I think that each case should be evaluated on its merits.  Without going into it (the topic is well covered elsewhere) some indexes naturally tend towards 75% capacity and others >90%.  Index capacities well under 75% are usually due to deletions.  The only general rule I’d suggest is that when data is deleted, especially by a few large operations, then the related indexes might be worth checking to see if a reorganisation is warranted.

Compact (dense) indexes mean less disk space, less memory for caching the same information, less I/O and less processing (CPU time).

Rebuilding, coalescing (Enterprise Edition) or shrinking space (10g+) can be big and easy wins.  There are many cases I could describe, but here is the most extreme example.

Purging Performance Problem

An organisation approached me after they been trying to purge years worth of data from an Oracle 9i database, but found that the performance was atrocious, and they were after that elusive go fast switch.

The application had a purging function built in, (rare but so beneficial!), so the code couldn’t be adjusted.  There were no application design changes possible, eg partition by time and efficiently drop partitions instead of deleting.

The application purged data by asking for a period to retain and one to purge, then looping – deleting more recent data in the first iteration followed by incrementally older data in the next iterations.  Here is a simplified example of what I believe it was doing from the description given to me:

delete where data_date between :retention_date-1 and :retention_date;
commit;
delete where data_date between :retention_date-2 and :retention_date;
commit;
delete where data_date between :retention_date-3 and :retention_date;
commit;
....

This was probably designed to reduce undo space requirements.

The data_date key was indexed, which avoided tablescans.  Oracle would handle the first deletion by entering the index at retention_date – N and then (range) scanning the index until it found the retention date, deleting as it went.

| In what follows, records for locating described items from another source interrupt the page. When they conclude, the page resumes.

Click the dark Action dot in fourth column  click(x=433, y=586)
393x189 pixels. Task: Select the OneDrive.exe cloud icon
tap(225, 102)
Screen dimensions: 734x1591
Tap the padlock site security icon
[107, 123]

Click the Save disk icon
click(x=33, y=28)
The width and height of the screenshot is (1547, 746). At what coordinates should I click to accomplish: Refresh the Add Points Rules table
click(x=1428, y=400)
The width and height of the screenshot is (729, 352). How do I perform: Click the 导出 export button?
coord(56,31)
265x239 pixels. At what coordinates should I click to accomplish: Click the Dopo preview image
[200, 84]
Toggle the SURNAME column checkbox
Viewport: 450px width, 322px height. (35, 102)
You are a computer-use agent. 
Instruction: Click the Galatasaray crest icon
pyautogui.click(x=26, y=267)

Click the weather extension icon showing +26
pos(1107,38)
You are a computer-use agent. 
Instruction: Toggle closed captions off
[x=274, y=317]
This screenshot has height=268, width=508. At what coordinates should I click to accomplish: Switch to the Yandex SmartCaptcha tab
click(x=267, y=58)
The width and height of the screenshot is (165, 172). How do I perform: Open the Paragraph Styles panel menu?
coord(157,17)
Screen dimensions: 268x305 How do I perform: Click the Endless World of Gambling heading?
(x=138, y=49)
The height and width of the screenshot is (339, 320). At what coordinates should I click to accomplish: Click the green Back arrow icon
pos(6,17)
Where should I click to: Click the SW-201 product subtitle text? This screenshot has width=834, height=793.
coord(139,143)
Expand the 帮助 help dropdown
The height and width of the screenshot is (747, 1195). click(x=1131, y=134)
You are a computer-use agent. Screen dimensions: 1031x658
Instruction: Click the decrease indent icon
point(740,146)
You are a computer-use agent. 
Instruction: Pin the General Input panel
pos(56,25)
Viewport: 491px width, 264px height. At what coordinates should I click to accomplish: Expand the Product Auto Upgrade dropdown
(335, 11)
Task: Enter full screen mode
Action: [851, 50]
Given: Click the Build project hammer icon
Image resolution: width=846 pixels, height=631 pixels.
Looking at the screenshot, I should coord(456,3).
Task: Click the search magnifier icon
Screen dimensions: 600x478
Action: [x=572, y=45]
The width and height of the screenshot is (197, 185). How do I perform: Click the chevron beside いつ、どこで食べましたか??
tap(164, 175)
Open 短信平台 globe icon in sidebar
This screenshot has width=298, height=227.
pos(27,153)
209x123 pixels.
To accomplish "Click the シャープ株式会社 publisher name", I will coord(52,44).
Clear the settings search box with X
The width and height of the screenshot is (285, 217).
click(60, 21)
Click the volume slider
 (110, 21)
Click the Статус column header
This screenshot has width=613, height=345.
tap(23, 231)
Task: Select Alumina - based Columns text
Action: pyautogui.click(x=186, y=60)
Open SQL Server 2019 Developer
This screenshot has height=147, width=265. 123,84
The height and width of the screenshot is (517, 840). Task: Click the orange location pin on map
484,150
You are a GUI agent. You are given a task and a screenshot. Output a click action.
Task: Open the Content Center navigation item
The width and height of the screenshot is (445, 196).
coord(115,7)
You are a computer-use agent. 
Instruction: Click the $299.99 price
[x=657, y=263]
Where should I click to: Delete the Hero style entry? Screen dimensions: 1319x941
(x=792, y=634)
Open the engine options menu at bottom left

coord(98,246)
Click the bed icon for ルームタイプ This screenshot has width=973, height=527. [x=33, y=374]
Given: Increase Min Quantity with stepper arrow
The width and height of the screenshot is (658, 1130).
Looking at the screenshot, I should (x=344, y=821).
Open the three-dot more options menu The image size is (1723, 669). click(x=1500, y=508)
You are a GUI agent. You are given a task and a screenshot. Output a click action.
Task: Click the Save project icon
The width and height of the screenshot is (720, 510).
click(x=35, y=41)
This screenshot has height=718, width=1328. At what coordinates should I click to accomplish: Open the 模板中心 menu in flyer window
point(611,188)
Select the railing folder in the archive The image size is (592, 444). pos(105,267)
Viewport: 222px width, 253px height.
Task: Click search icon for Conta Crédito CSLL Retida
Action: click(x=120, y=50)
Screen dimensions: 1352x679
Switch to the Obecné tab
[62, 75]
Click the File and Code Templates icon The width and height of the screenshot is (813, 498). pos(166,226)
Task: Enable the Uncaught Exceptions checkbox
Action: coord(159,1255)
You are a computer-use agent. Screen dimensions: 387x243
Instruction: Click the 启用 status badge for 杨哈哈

The problem is obvious to those who understand how Oracle indexes work.  The deleted index entries result in more and more empty leaf blocks between the data yet to be purged and the retention date.  These empty leaf blocks are not taken out of the index structure until they are reused elsewhere (by an insert or update).  The index range scan had to access more and more of these empty leaf blocks as the purging process continued, requiring more processing time for each subsequent delete.

The solution I suggested was to punctuate the purge cycles with manual index coalesce commands to remove the empty leaf blocks.  The first coalesce of the relevant index took several minutes, but took less time after that. This is the feedback we received when the index coalesce was added to the purging process:

“Wow……..what previously took 1 hour now takes about 25s.  Yes, I can now purge a day off the table in about 25s.   This is great.  A whole week in 1 minute. and a month in 10 minutes.”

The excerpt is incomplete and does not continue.